蛋白酪氨酸磷酸酶1B (protein tyrosine phosphatase 1B, PTP-1B)是近年来发现的治疗II型糖尿病的新靶点, 1,2-萘醌类化合物对PTP-1B有较好的抑制活性, 具有良好的药用前景. 为了设计出本类化合物抑制效果更好的分子构型, 用比较分子力场分析(CoMFA)和比较分子相似性指数分析(CoMSIA)对该类化合物进行了三维定量构效关系(3D-QSAR)的研究, 并建立了相关的预测模型. 其中, CoMFA模型的交叉验证相关系数(q²)为0.555, 非交叉验证相关系数(r²)为0.991, 标准偏差(SEE)为0.049, F值为564.910. CoMSIA模型的q²为0.558, r²为0.991, SEE为0.050, F值为542.773. 计算结果表明, 获得的CoMFA和CoMSIA模型具有良好的预测能力, 可以应用于指导该类化合物的设计.

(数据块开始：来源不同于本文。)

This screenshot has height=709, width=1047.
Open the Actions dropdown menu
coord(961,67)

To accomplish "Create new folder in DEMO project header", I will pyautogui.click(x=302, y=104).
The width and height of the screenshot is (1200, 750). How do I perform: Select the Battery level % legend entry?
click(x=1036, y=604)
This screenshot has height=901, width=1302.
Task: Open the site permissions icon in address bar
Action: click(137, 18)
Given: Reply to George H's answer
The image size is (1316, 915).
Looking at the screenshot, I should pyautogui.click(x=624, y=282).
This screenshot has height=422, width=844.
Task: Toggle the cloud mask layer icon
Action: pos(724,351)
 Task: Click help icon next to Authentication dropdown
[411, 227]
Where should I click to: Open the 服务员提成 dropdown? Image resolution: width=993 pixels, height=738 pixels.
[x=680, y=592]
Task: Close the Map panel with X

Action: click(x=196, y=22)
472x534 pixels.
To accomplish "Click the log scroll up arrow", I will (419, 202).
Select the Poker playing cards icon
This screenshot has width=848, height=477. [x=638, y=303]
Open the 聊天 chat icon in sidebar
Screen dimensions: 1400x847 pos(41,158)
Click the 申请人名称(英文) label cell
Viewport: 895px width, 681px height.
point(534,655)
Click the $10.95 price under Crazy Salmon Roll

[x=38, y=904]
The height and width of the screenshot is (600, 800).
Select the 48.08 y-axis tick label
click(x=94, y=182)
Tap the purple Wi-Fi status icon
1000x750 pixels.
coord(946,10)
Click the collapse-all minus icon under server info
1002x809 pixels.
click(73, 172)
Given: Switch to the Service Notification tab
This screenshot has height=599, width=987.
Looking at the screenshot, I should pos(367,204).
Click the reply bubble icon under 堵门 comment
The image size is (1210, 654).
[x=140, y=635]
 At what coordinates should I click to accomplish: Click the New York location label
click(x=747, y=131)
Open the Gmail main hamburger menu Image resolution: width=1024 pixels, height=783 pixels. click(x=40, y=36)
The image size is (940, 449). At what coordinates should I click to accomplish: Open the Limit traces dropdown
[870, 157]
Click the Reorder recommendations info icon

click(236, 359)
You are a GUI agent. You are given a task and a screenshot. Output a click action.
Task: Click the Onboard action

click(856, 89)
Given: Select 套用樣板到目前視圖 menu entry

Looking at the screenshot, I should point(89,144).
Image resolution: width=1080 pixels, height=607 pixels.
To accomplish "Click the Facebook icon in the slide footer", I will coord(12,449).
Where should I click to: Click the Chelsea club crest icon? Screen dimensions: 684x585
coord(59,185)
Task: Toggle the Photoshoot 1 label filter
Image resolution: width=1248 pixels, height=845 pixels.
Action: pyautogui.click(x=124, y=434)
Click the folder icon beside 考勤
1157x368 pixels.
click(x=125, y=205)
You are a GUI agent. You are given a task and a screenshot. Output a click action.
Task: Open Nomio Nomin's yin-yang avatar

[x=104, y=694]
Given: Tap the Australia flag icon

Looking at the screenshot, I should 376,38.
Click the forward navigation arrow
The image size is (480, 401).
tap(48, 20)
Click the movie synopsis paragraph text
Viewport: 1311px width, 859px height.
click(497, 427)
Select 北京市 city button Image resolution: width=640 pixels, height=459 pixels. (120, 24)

3D-QSAR Analyses of 1,2-Naphthoquinone Derivatives Inhibiting PTP1B

Protein tyrosine phosphatase 1B (PTP-1B), has been implicated as a negative regulator of insulin receptor signaling. 1,2-Naphthoquinone skeleton was discovered as a hit toward the PTP-1B inhibitor. Here, 3D-QSAR and molecular modeling was performed on a series of 1,2-naphthoquinone derivatives. Thirty-two compounds were served to establish the model, which was validated by evaluation of an external set of 4 compounds. The best predictions were obtained with the CoMFA steric, electrostatic fields (leave-one-out q²＝0.555, no validation r²＝0.991, standard error of estimate＝0.049, F＝564.910), and with the CoMSIA combined steric, electrostatic, and lipophilic fields (leave-one-out q²＝0.558, no validation r²＝0.991, standard error of estimate＝0.050, F＝542.773). The 3D-QSAR model was then superimposed to the PTP-1B active site, giving direct contour maps of the different fields.